## Work to complete
1. List the places named in the passage on package theft where thieves snatch parcels.
2. Rewrite the passage on package theft from "Given the scope" to "in their life.", replacing "package" with "parcel" throughout.
3. Continue the passage on package theft from where it stops.

## Text for analysis
-- Opening Marker --
Although many shoppers will
return to physical stores this holiday season, online shopping remains a driving force behind peak-season shipping challenges, especially when it comes to the last mile. Consumers still want fast, free shipping if they can get it—without any delays or disruptions to their holiday deliveries.
One disruptor that gets a lot of headlines this time of year is package theft—committed by so-called “porch pirates.” These are thieves who snatch parcels from front stairs, side porches, and driveways in neighborhoods across the country. The problem adds up to billions of dollars in stolen merchandise each year—not to mention headaches for shippers, parcel delivery companies, and, of course, consumers.
Given the scope of the problem, it’s no wonder online shoppers are worried about it—especially during holiday season. In its annual report on package theft trends, released in October, the
security-focused research and product review firm Security.org found that:
17% of Americans had a package stolen in the past three months, with the typical stolen parcel worth about $50. Some 44% said they’d had a package taken at some point in their life.
Package thieves poached more than $8 billion in merchandise over the past year.
18% of adults said they’d had a package stolen that contained a gift for someone else.
-- Closing Marker --
## Extracted material
-- Opening Marker --
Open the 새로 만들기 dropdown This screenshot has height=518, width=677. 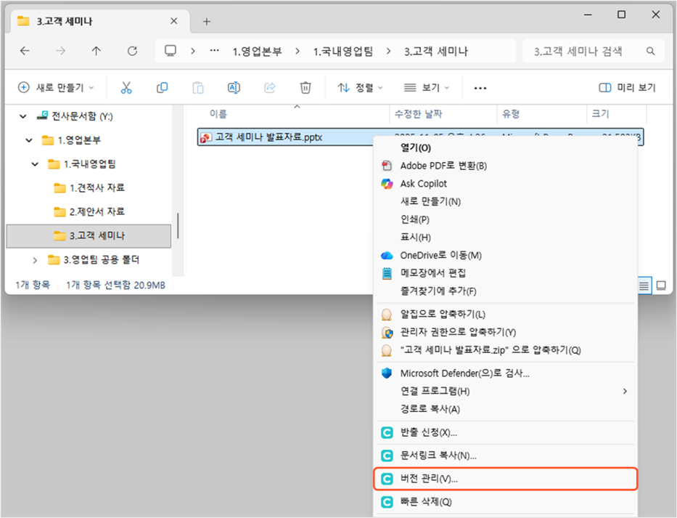(x=56, y=88)
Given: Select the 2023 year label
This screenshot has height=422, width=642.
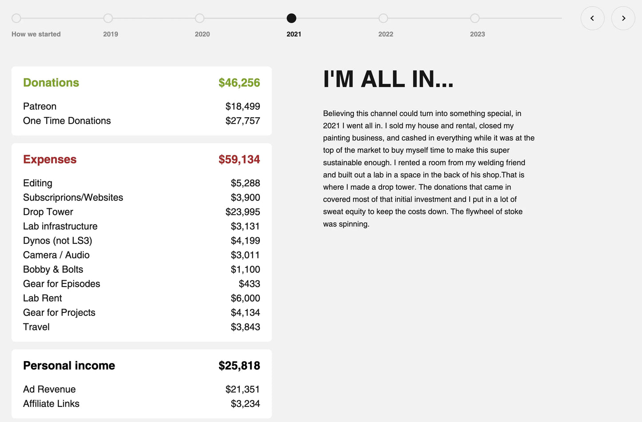Looking at the screenshot, I should (477, 34).
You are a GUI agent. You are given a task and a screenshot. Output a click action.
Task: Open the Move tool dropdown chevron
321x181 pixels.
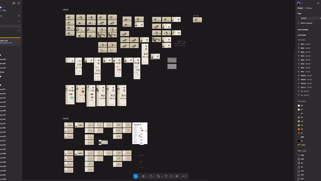coord(139,176)
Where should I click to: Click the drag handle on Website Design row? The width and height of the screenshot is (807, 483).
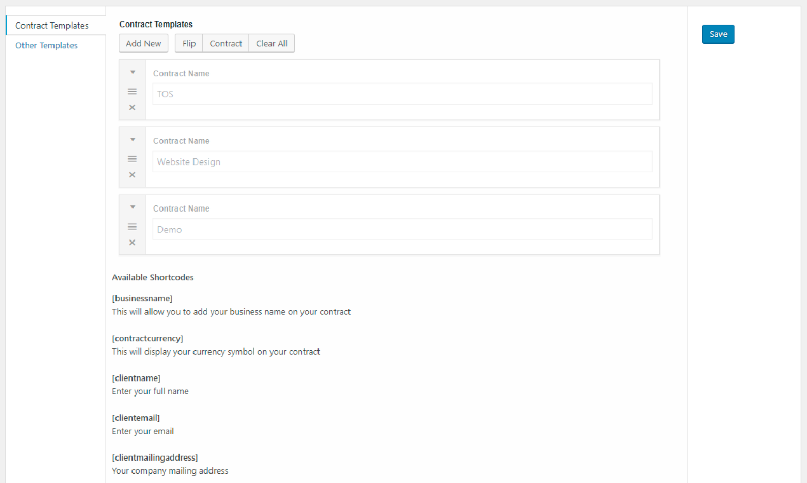pos(132,158)
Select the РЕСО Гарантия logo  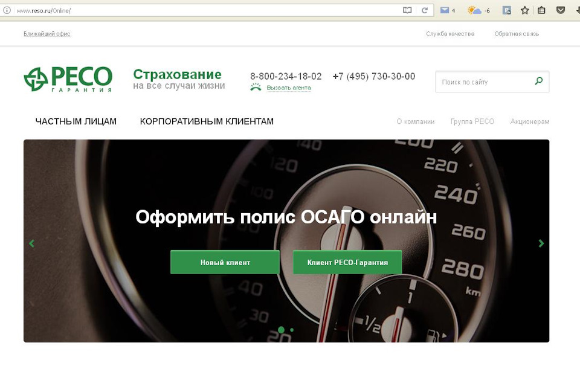tap(68, 79)
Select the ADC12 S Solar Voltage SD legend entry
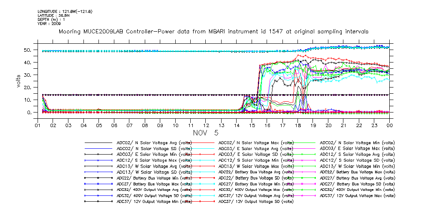The height and width of the screenshot is (210, 421). coord(357,160)
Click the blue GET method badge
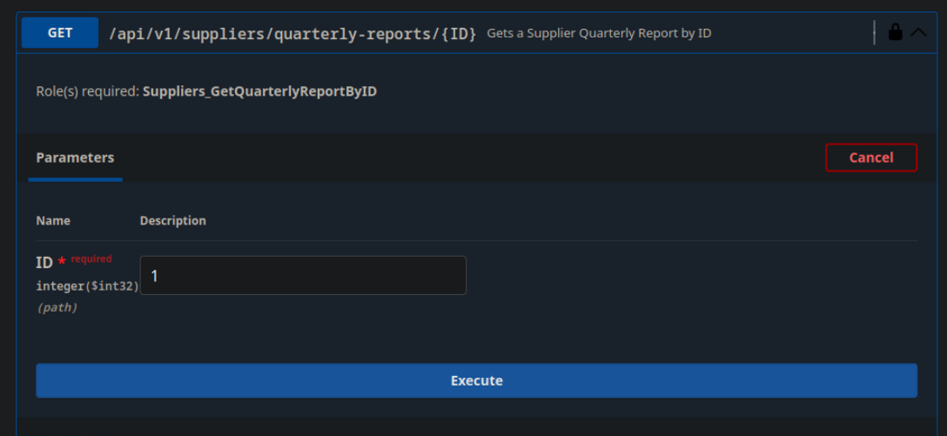The height and width of the screenshot is (436, 947). pyautogui.click(x=60, y=33)
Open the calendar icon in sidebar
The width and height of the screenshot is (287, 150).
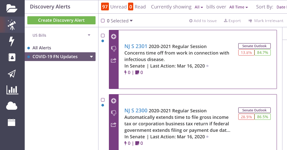click(x=11, y=122)
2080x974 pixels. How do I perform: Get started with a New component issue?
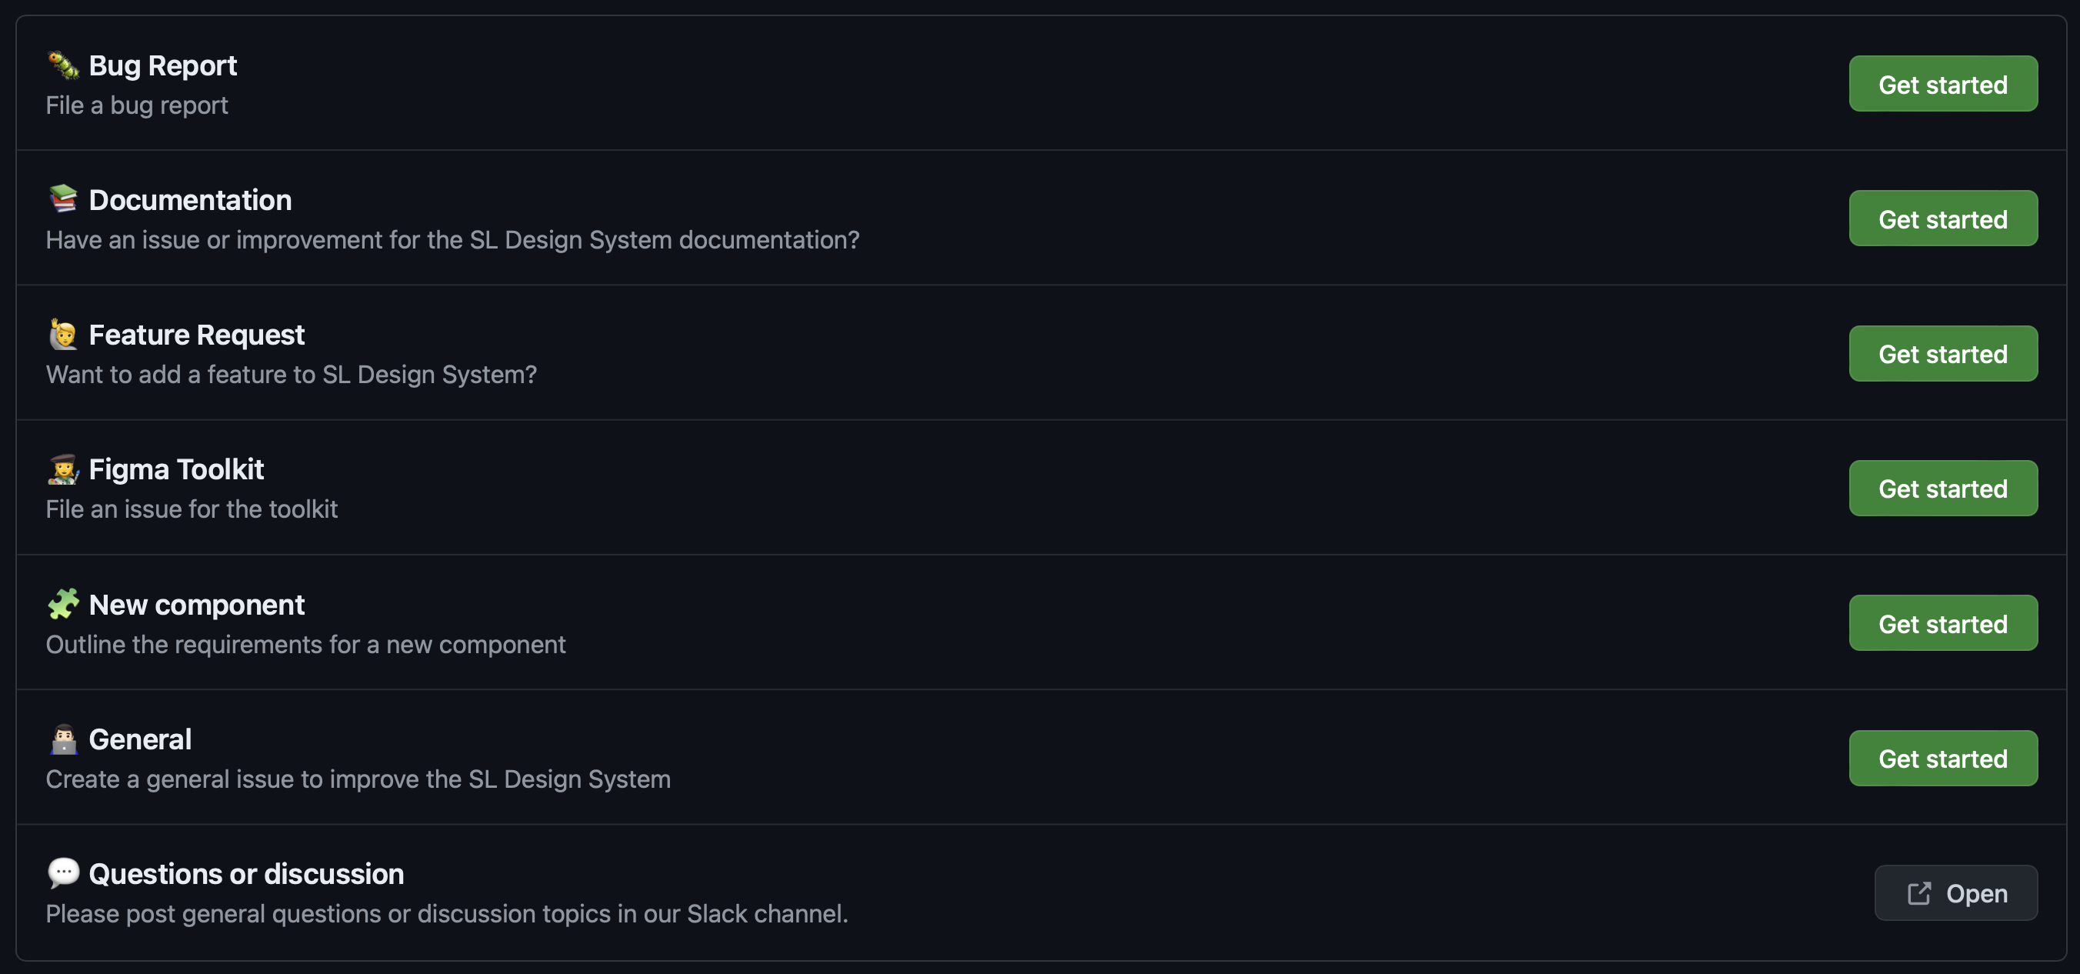(1943, 623)
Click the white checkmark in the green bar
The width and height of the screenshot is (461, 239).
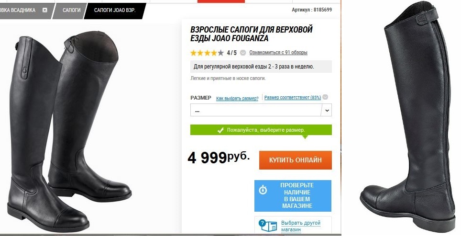click(220, 130)
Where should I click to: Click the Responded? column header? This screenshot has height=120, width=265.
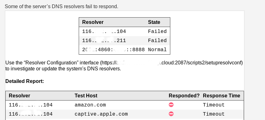[x=184, y=95]
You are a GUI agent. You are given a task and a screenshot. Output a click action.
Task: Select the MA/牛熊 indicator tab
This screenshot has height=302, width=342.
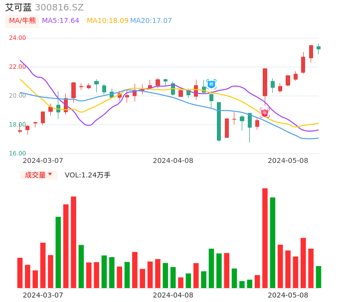pyautogui.click(x=22, y=21)
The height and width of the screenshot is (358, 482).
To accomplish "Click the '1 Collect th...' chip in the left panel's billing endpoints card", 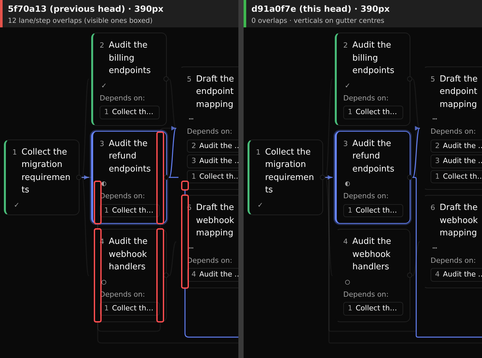I will [130, 112].
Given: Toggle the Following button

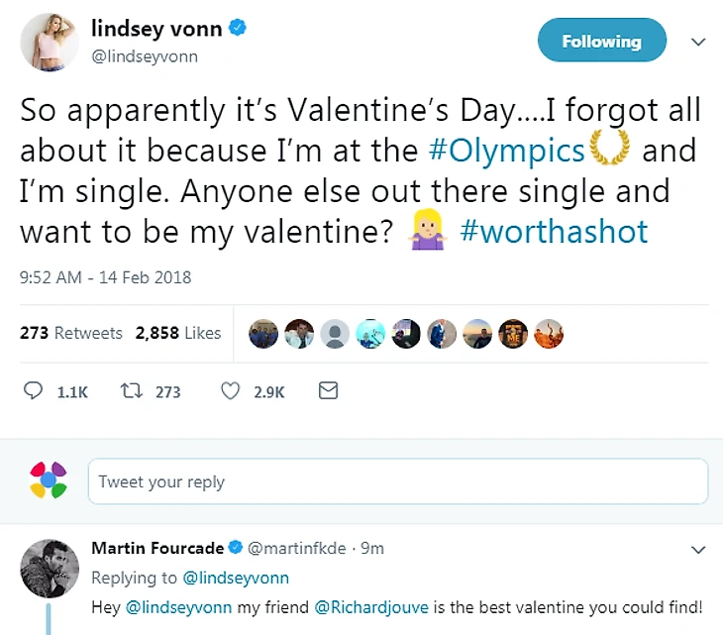Looking at the screenshot, I should tap(601, 41).
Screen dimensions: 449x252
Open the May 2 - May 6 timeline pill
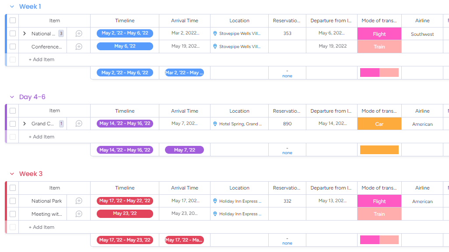coord(125,33)
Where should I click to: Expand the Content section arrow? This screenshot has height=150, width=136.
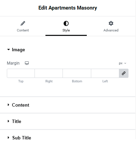pyautogui.click(x=8, y=105)
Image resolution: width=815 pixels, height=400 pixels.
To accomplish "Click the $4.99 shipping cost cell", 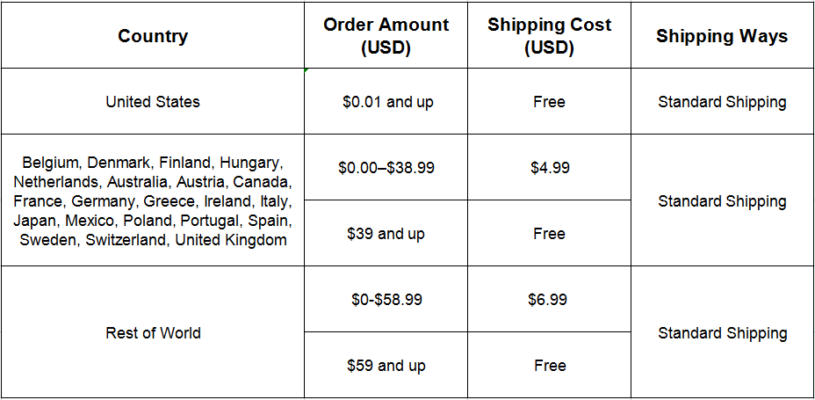I will pyautogui.click(x=549, y=167).
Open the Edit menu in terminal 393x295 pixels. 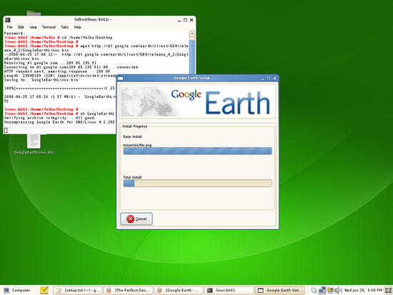[21, 27]
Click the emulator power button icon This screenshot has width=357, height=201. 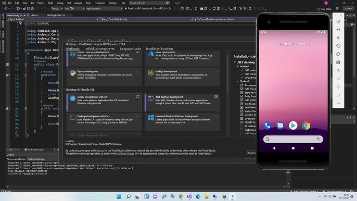point(338,21)

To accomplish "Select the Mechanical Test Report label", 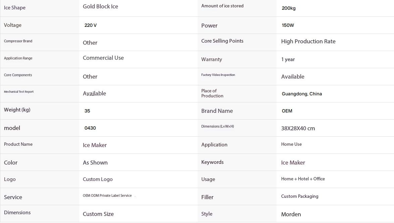I will click(x=19, y=92).
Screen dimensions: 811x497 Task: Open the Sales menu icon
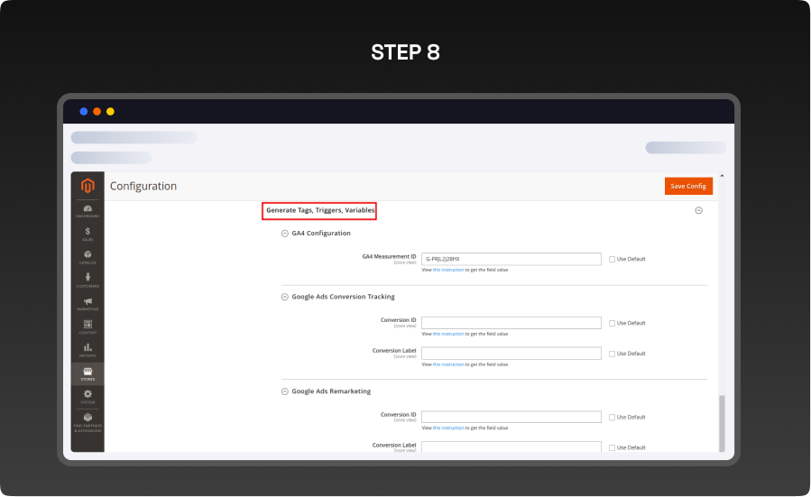click(x=88, y=234)
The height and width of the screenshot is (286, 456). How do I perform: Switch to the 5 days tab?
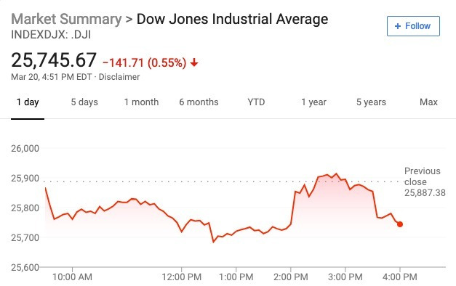(x=84, y=102)
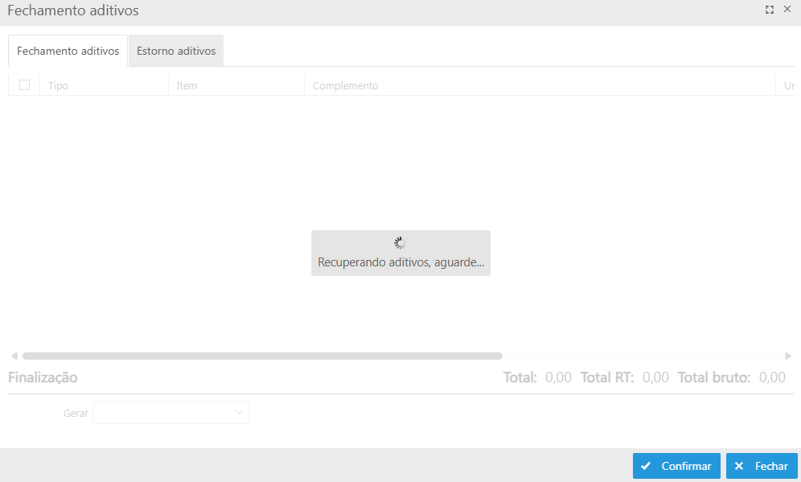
-- Closing Marker --
## Answers to the tasks
1. front stairs, side porches, driveways

2.
Given the scope of the problem, it’s no wonder online shoppers are worried about it—especially during holiday season. In its annual report on parcel theft trends, released in October, the
security-focused research and product review firm Security.org found that:
17% of Americans had a parcel stolen in the past three months, with the typical stolen parcel worth about $50. Some 44% said they’d had a parcel taken at some point in their life.

3.
Ahead of the holiday season, 88% of adults said they were worried about theft of online purchases, with more than a quarter saying they were “extremely” or “very” concerned.
But it doesn’t have to be that way. There are some low-tech steps consumers can take to help guard against porch piracy along with some high-tech logistics-focused innovations in the pipeline that can protect deliveries in the last mile. First, some common-sense advice on avoiding package theft from the Security.org research:
Install a doorbell camera, which is a relatively low-cost deterrent.
Bring packages inside promptly or arrange to have them delivered to a secure location if no one will be at home.
Consider using click-and-collect options when possible.
If the retailer allows you to specify delivery-time windows, consider doing so to avoid having packages sit outside for extended periods.
These steps may sound basic, but they are by no means a given: Fewer than half of Americans consider the timing of deliveries, less than a third have a doorbell camera, and nearly one-fifth take no precautions to prevent package theft, according to the research.
Tech vendors are stepping up to help. One example is
Arrive AI, which develops smart mailboxes for last-mile delivery and pickup. The company says its Mailbox-as-a-Service (MaaS) platform will revolutionize the last mile by building a network of parcel-storage boxes that can be accessed by people, drones, or robots. In a nutshell: Packages are placed into a weatherproof box via drone, robot, driverless carrier, or traditional delivery method—and no one other than the rightful owner can access it.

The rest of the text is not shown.